== Source records ==

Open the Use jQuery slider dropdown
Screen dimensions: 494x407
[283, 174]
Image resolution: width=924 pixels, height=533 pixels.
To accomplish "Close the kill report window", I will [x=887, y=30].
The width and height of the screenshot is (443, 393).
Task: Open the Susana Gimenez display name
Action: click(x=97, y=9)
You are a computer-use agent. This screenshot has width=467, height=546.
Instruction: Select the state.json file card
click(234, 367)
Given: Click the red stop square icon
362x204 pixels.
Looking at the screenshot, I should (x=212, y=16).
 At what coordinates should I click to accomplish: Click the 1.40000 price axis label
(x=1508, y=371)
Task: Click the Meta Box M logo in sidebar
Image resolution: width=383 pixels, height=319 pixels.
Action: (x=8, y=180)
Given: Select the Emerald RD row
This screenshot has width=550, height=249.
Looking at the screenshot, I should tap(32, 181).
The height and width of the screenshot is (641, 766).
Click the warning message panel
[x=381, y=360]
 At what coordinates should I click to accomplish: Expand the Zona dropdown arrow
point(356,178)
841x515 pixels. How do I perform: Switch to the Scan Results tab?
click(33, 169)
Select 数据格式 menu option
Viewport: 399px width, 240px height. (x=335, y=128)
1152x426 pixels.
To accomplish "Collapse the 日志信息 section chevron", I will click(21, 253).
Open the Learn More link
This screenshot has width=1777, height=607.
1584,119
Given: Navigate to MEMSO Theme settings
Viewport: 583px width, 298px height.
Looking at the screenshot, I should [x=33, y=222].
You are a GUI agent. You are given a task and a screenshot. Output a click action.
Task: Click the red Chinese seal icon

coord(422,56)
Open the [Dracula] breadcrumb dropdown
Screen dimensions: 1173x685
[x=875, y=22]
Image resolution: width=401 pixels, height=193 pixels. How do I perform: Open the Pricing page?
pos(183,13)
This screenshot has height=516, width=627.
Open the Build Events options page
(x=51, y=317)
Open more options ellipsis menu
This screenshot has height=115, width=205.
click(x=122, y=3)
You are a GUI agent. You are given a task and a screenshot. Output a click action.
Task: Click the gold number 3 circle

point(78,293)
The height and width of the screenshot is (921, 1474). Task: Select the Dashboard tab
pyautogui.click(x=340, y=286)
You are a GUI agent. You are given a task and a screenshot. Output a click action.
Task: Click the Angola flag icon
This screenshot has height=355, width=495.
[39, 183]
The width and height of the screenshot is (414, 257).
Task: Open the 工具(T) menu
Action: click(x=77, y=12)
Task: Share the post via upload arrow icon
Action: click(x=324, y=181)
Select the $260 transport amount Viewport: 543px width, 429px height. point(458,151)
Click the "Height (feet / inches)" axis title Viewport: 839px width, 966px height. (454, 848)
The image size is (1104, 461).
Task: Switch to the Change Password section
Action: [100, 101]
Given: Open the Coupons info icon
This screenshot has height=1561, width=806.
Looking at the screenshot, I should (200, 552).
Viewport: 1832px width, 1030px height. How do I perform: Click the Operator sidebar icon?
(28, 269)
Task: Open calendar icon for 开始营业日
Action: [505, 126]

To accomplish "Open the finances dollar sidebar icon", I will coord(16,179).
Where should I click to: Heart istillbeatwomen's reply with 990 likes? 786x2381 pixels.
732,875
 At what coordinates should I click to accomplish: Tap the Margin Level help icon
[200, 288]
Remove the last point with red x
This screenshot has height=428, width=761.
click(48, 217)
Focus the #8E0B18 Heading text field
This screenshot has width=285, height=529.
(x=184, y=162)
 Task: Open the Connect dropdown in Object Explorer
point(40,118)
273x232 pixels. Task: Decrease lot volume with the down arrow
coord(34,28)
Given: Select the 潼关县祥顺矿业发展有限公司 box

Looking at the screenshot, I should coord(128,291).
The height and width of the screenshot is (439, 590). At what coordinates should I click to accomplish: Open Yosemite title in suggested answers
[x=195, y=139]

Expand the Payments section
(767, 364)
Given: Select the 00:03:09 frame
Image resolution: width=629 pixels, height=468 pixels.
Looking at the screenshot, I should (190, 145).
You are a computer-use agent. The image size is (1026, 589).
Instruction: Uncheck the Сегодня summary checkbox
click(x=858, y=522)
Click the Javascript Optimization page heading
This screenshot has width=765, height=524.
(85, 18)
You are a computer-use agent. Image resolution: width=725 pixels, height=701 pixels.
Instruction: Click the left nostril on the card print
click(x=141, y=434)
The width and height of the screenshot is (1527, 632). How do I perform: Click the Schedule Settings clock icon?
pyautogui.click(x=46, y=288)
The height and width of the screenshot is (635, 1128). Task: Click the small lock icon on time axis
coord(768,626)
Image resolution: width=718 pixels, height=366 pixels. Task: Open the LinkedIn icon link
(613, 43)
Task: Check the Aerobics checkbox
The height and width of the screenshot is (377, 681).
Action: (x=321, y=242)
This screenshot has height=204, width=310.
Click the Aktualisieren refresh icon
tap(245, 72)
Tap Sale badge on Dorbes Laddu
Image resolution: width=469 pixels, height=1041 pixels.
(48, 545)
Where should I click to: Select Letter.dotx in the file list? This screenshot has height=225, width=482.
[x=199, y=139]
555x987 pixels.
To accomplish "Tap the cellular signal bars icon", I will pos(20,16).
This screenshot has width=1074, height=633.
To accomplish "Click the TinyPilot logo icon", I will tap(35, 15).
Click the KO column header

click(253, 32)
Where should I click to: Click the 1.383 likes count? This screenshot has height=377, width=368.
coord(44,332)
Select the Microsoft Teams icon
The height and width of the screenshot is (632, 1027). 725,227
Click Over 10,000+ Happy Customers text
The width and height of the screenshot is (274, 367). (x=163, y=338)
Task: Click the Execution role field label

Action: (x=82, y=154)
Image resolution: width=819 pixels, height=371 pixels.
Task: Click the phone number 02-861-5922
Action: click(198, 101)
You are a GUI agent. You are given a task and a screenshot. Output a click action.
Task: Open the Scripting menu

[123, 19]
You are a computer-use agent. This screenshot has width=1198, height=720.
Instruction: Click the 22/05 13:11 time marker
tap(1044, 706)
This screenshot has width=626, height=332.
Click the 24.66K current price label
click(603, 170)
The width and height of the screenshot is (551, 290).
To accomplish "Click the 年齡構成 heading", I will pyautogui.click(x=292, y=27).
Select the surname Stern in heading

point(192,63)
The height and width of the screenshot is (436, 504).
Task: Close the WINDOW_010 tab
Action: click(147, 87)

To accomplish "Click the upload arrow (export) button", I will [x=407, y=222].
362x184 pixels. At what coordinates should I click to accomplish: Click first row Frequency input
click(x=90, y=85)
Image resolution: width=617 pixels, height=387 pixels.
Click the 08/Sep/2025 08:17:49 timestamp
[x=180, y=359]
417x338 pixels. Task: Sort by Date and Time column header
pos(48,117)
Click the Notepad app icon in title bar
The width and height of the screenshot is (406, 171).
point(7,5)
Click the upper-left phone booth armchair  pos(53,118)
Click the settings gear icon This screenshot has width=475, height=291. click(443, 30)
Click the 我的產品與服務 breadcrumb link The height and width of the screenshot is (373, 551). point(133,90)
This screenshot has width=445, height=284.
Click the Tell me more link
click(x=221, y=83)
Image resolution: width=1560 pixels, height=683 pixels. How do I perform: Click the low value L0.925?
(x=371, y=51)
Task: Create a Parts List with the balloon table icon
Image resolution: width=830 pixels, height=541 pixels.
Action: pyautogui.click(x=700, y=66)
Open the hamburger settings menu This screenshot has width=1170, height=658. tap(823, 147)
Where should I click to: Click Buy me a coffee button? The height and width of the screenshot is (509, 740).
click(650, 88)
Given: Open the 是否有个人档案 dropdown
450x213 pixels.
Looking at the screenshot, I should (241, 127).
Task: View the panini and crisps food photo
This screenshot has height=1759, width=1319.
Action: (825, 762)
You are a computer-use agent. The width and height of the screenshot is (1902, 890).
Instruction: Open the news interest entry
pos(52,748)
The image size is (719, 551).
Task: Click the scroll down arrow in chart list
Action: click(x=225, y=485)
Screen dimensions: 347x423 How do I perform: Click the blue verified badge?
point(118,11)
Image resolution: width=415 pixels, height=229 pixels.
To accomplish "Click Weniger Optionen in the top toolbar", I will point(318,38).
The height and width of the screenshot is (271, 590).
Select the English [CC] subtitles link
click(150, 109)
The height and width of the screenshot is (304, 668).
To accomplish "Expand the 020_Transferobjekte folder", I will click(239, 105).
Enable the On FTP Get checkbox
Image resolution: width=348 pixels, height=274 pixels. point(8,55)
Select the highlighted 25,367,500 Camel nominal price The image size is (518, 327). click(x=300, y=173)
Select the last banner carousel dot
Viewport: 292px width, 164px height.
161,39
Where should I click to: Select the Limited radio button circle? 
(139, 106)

===

__What the task requires__: Rewrite the stretch from the line containing "Enable the On FTP Get checkbox" through the end of the records as a numbered list, leaving out any blank lines.

__Correct answer__:
1. Enable the On FTP Get checkbox
2. Image resolution: width=348 pixels, height=274 pixels. point(8,55)
3. Select the highlighted 25,367,500 Camel nominal price The image size is (518, 327). click(x=300, y=173)
4. Select the last banner carousel dot
5. Viewport: 292px width, 164px height.
6. 161,39
7. Where should I click to: Select the Limited radio button circle? 
8. (139, 106)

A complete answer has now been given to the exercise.